+++ Data for analysis +++
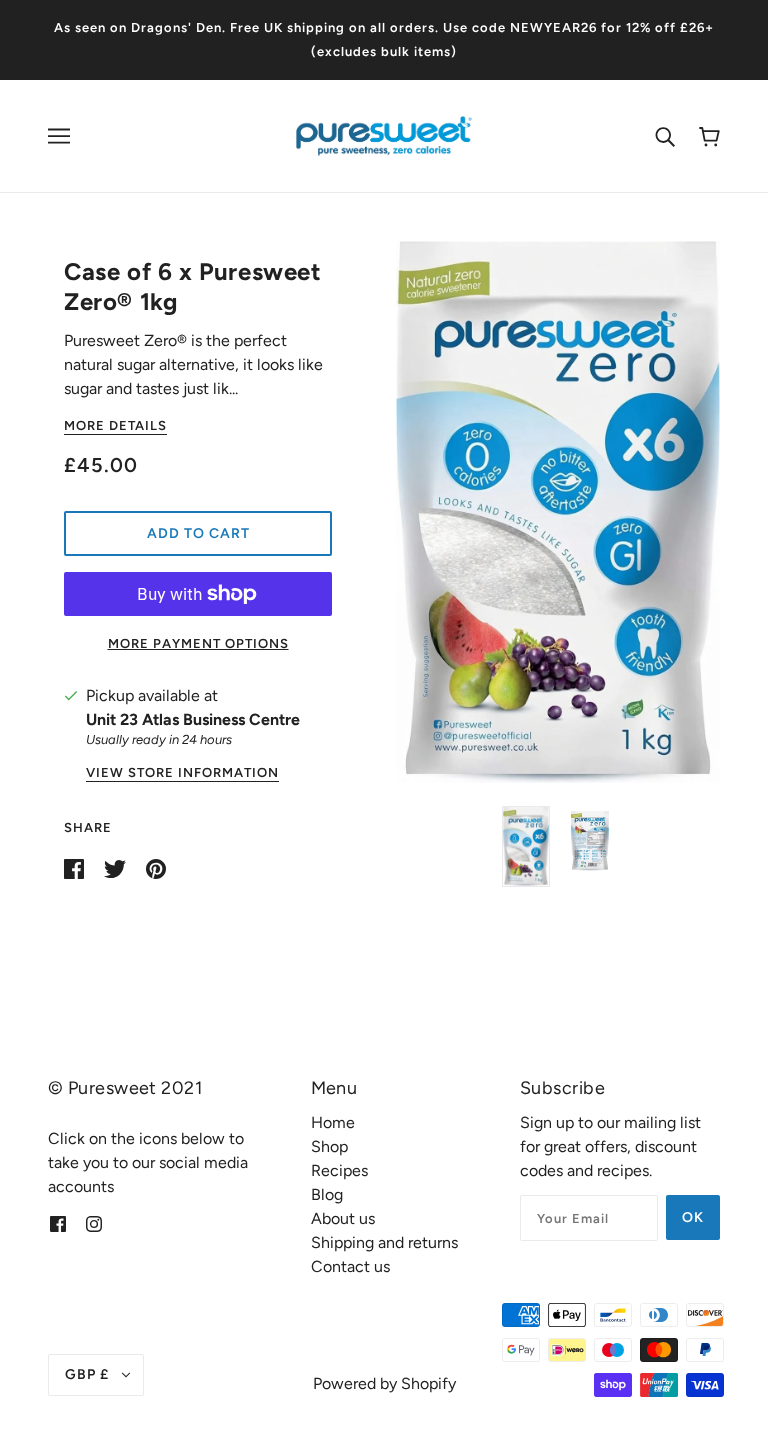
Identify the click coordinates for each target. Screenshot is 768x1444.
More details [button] (115, 426)
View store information (182, 773)
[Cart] (709, 136)
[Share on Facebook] (76, 867)
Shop (329, 1146)
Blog (327, 1194)
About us (343, 1218)
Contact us (350, 1266)
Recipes (339, 1170)
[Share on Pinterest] (156, 867)
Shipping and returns (384, 1242)
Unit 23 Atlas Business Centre (193, 719)
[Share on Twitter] (117, 867)
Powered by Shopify (384, 1383)
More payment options (198, 643)
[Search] (665, 136)
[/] (384, 134)
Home (333, 1122)
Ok (693, 1217)
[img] (58, 1223)
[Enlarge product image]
+++
▶ _Work to complete_
Your reply should be a verbatim retyping of the lines from the one that holds "[Share on Facebook] (76, 867)" through the last line of the entries.

▶ _Solution to this exercise_
[Share on Facebook] (76, 867)
Shop (329, 1146)
Blog (327, 1194)
About us (343, 1218)
Contact us (350, 1266)
Recipes (339, 1170)
[Share on Pinterest] (156, 867)
Shipping and returns (384, 1242)
Unit 23 Atlas Business Centre (193, 719)
[Share on Twitter] (117, 867)
Powered by Shopify (384, 1383)
More payment options (198, 643)
[Search] (665, 136)
[/] (384, 134)
Home (333, 1122)
Ok (693, 1217)
[img] (58, 1223)
[Enlarge product image]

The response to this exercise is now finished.